Zululand’s incorporation into what is now SA was a result of British imperialism, which waged a relentless war of subjugation against that nation. Before being conquered by the British, the Zulus had their own monarchy, territory, army, customs and courts of law.
In most people’s books — and certainly under international law — that would make them a nation-state. This nation-state ceased to exist not because its people wished to dissolve it, but because it was vanquished in a series of wars and its lands were divided among chiefs appointed by colonial authorities.
This same international law — SA is a signatory to a number of such instruments — recognises and respects the right to self-determination. It protects the rights of certain minority groups to nationhood, especially if such groups were previously conquered.
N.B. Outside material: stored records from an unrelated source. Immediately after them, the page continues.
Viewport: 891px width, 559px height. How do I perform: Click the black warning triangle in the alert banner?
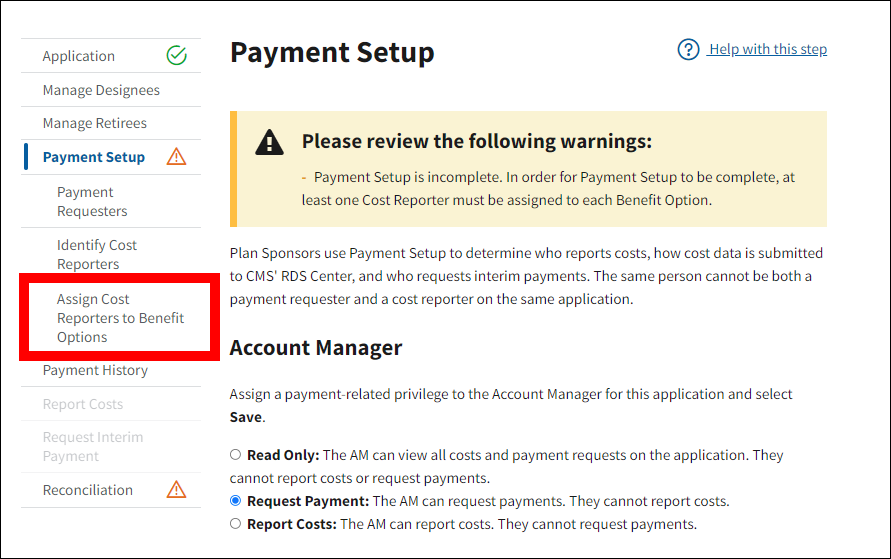(x=269, y=142)
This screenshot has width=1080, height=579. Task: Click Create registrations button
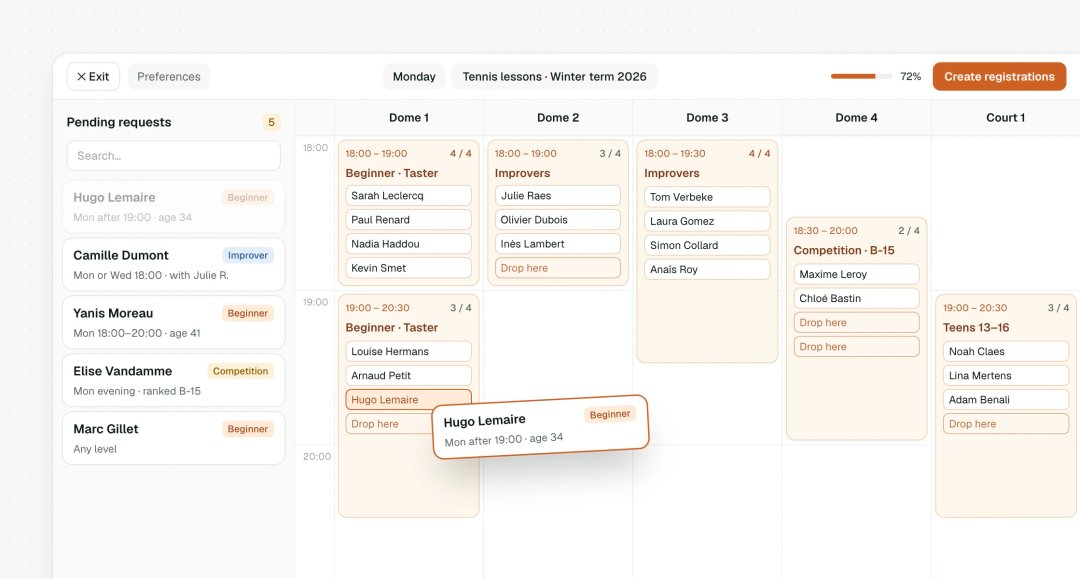point(999,76)
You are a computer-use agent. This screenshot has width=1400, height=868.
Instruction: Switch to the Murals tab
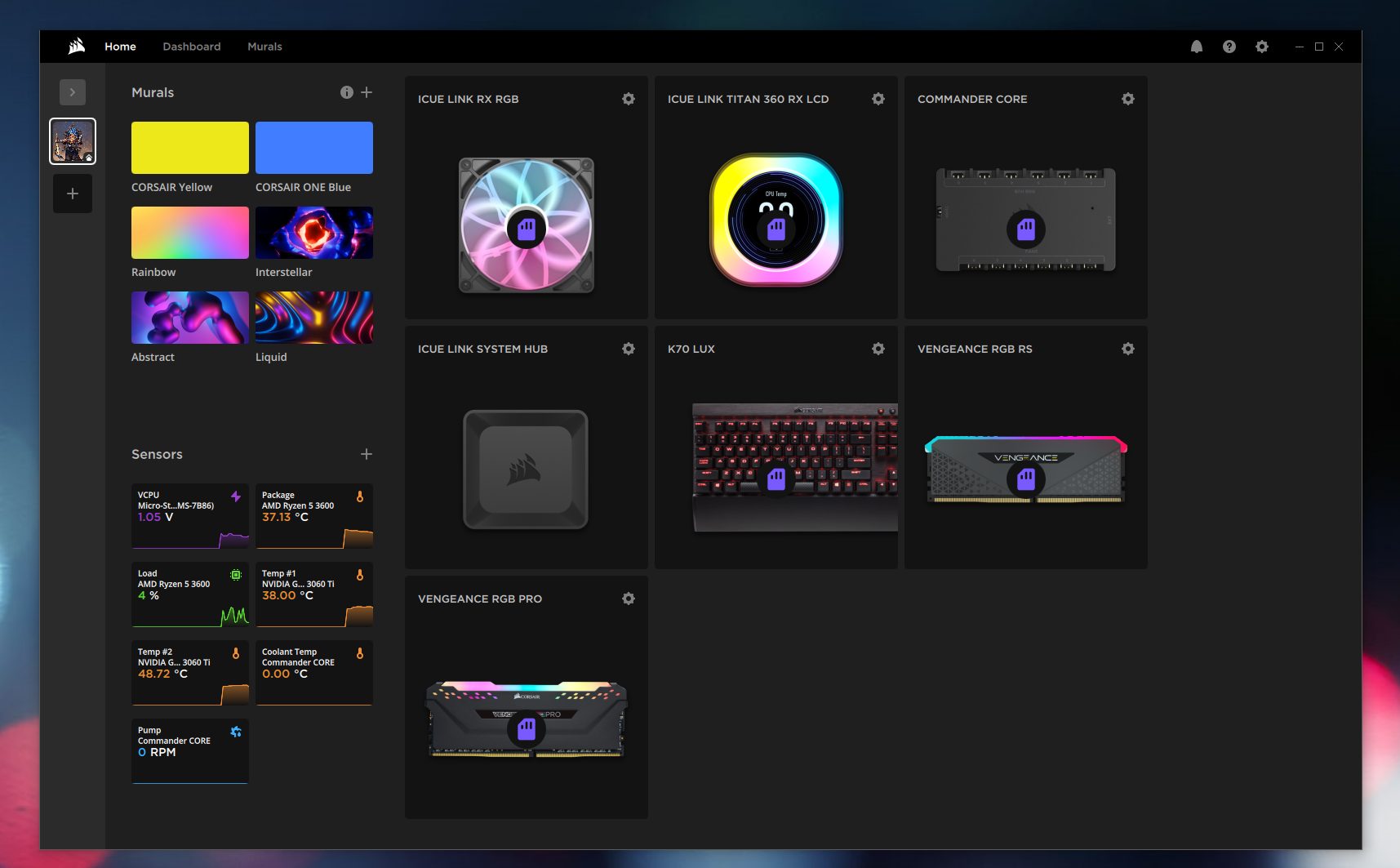[264, 47]
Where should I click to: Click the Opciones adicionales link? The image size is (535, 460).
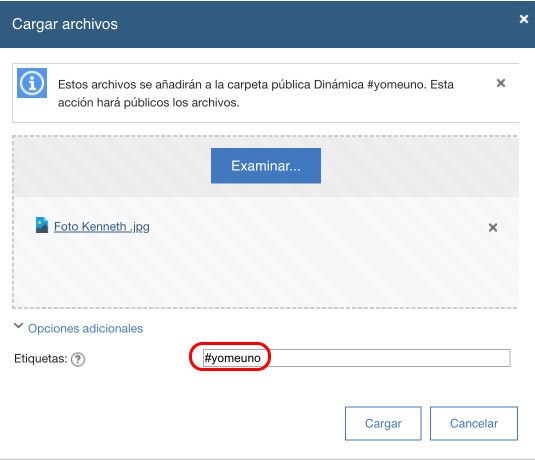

It is by no means a new concept to grapple with: we have recognised the rights of Bangladeshis to secede from India, of Lithuanians, Georgians and Ukrainians to secede from the Soviet Union, of Croats and Slovenes to secede from Yugoslavia, and, most recently, of South Sudan from Sudan.
If our own Constitution has a section that respects this right in section 235, should we not have a more thorough debate on the merits of the Zulu claim?